December 21st, 2007

operesque

A day in Tokyo

Berlin today is cloudy, hovering between minus 4 and minus 5 centigrade, and lightly brushed with snow. It's perfect weather for, well, staying in and dreaming you're somewhere else. You're sitting at your desk, but you can travel anywhere on an electronic magic carpet. Naturally, you pick Tokyo. Let's imagine you're there; where do you go? What do you see?

In Tokyo it's 10C -- much more tolerable. You might head out first of all to Work People Not Allowed, the Bruno Munari show at Shiodome Italia Creative Center (transferred from the Milan Triennale, where it originated). Munari, the veteran Italian designer, maker of charming children's books and wooden toys, is a good example of the genre-crossing that -- you have a feeling -- is going to become today's theme. It's something that Tokyo does well, because of the way it tends to structure things. Cross-genre exhibitions mix up practical commercial stuff like design with fine art, erasing the dividing line just as Japanese culture has tended to do. It's tempting to think of that erased line as a class divide in other countries, and its erasure as part of Japan's massive middle-classness. But of course its erasure is also a way of financing art exhibitions, because, in the absence of local collectors and art institutions, it's useful to have corporate sponsors -- who of course want you to put their products in the show. What's more, there's a utopian cheerfulness in cutting-edge design (or cutely retro cutting-edge design, in Munari's case) which sits well with Japan's love of novelties, its refreshingly benign sense of the future and of technology.

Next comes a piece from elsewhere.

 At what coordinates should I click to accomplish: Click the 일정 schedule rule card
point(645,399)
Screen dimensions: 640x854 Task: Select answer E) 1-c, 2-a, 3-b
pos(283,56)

After the Munari show at Shiodome (you lunch rapidly on lip-blackening squid ink pasta amongst svelte office workers in the faux-Italian piazza) you ride the Oedo line out to MOT -- the Museum of Contemporary Art Tokyo, set in Kiba Park. They've got a big show on called Space for your Future, vaguely inspired by Buckminster Fuller. It's divided into four parts, Body Inner Space, Metaphor, Body Sensation and Memory / Data. The blurb says it "aims to give a spatial execution to a variety of concepts and projects that propose future spaces able to stimulate and transform the sensibilities, sensory perceptions, and intellectual curiosity of those within them. The idea of space implied in the exhibition's title does not simply mean physical space but rather space as an environment which envelops the individual; space as a being possessing both physical and spiritual sensibilities." Wow, space as a being with a spirit! How very Shinto! But overall, the show with its personalized micro-architecture theme (lots of nice little cyber-huts to explore!) reminds you of Takako Minekawa's Roomic Cube concept ("does your way of life require a room?") and a similar show at Tokyo Opera City a few years back called My Home is Yours / Your home is mine.



The MOT show is super-inter-disciplinary, and it's nice to see people like Bless and Cosmic Wonder in it. Sure, they're the same old faces (people you see every time you open Here and There magazine, for instance), but they're the right faces, the ones who deserve to be repeated. They don't seem to be very successful, commercially, so although they're "fashion and design" in an art gallery, they're very much at the art end of that, the non-profit end, the lab end. You also like the bouncy bean / cocoon chairs that become a part of your body. Comfortable!

In the MOT bookstore you flip through the new edition of Art It magazine. They've changed the cover design! The editor's theme is Tokyo: city of chaos and transformation. "What is it about Tokyo suddenly inspiring such a blossoming of artistic creativity? In this issue, we test the pulse of the Japanese capital's ever-evolving art scene, focusing on three major 'cross-genre' exhibitions. Just what constitutes evolution in Japanese, and in world art?" Woah, they're on this "cross-genre" tip too! Something in the air!

Dusk is falling now (the days are short in December!) so it's time to head to Roppongi, where you're going to ride to the 53rd floor of a skyscraper, have a quick look at Tokyo's nightscape, then catch Roppongi Crossing 2007: Future Beats in Japanese Contemporary Art, the Mori art museum's annual survey of new Japanese art. No rush, the museum's open till 10pm. Here too the theme is fusion -- "For Roppongi Crossing 2007 four curators focused on the idea of intersection, selecting 36 artists whose work has an energy and sphere of influence that spreads beyond the confines of conventional artistic categories. Their art takes a variety of forms, including painting, sculpture, photography, design, video, manga, games, and even unlikely genres such as dollmaking and bathhouse mural painting".

As usual, you're a bit nervous about earthquakes as you walk round on top of the Mori skyscraper. But your mind is taken off imminent death (and it would be a glamourous one, at least) by Koichiro Tsujikawa's video for Cornelius' "Like A Rolling Stone", a twirling field of formal synergies played out by stiff little figurines (or, if you prefer, a visual metaphor for a society waltzing in harmony) -- and the perfect way to end the perfect December day.